Average Sales Query.

  • Thread starter Thread starter Chris M
  • Start date Start date
C

Chris M

Hi Group.

I'm sure this should be straight forward, but I just can't get my head round
the most efficient way to do it...

I have 2 tables.

PARTS(14,000 Records)
PART_NO DESCRIPTION

SALES(120,000 Records)
PART_NO SALES_DATE SALE_PRICE

What I want is a query to show the following:

PART_NO DESCRIPTION AVG_SALE

Where AVG_SALE is the average of the last 3 SALES (ie from the SALES table
for that PART_NO for the highest 3 SALES_DATEs)

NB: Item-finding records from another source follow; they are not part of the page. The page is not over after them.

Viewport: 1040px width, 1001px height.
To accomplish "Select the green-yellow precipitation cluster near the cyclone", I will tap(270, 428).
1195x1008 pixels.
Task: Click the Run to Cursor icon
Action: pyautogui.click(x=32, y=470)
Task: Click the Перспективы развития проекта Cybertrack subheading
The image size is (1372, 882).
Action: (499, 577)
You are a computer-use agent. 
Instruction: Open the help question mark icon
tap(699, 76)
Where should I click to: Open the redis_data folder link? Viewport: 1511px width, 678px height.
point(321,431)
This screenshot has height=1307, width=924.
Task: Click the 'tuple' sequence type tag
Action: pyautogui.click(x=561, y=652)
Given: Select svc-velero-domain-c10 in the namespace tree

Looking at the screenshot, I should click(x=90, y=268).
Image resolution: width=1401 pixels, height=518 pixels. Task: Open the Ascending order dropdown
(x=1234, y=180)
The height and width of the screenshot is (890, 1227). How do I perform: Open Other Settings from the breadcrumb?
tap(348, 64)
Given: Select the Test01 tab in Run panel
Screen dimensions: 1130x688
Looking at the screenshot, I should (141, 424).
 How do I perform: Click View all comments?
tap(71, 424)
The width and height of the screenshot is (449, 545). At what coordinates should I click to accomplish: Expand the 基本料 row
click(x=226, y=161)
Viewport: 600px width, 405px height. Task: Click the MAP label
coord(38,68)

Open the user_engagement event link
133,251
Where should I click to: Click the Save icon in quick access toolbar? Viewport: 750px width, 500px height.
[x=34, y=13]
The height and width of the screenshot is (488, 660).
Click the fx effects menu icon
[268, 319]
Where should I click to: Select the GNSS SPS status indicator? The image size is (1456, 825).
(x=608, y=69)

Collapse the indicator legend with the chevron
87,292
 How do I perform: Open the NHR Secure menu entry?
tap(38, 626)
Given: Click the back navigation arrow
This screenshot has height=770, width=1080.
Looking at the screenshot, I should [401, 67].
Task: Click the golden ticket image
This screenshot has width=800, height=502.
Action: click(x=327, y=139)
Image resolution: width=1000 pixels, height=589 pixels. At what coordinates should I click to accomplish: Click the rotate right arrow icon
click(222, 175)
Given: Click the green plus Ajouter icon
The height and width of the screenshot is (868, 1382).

Any suggestions gratefully received.

Chris.
 
Hi Group.
I'm sure this should be straight forward, but I just can't get my head
round the most efficient way to do it...

I have 2 tables.

PARTS(14,000 Records)
PART_NO DESCRIPTION

SALES(120,000 Records)
PART_NO SALES_DATE SALE_PRICE

What I want is a query to show the following:

PART_NO DESCRIPTION AVG_SALE

Where AVG_SALE is the average of the last 3 SALES (ie from the SALES table
for that PART_NO for the highest 3 SALES_DATEs)

Any suggestions gratefully received.

Chris.



*** Forgot to say, SALES table also has a KEY field which is a unique ID for
each record.
 
Chris M said:
*** Forgot to say, SALES table also has a KEY field which is a unique ID
for each record.

This is my best effort so far, but it is toooo sllloooowwww...

SELECT PARTS.PART_NO, PARTS.PART_DESC, ROUND(Avg(SA.SALE_PRICE),2) AS
SP,count(SA.SALE_PRICE) as SALES
FROM PARTS, SALES AS SA
WHERE (((SA.PART_NO) Like "CC*") AND ((PARTS.PART_NO)=[SA].[PART_NO]) AND
((SA.Key) In (SELECT TOP 3 SB.KEY FROM SALES as SB
WHERE SB.PART_NO = SA.PART_NO
ORDER BY SB.SALE_DATE DESC
)))
GROUP BY PARTS.PART_NO, PARTS.PART_DESC;

Chris.
 
Do you want the last three sales or do you want the sales on the last three
dates? Those can be different things depending on your data.

Whichever, I would try the following to speed up the query.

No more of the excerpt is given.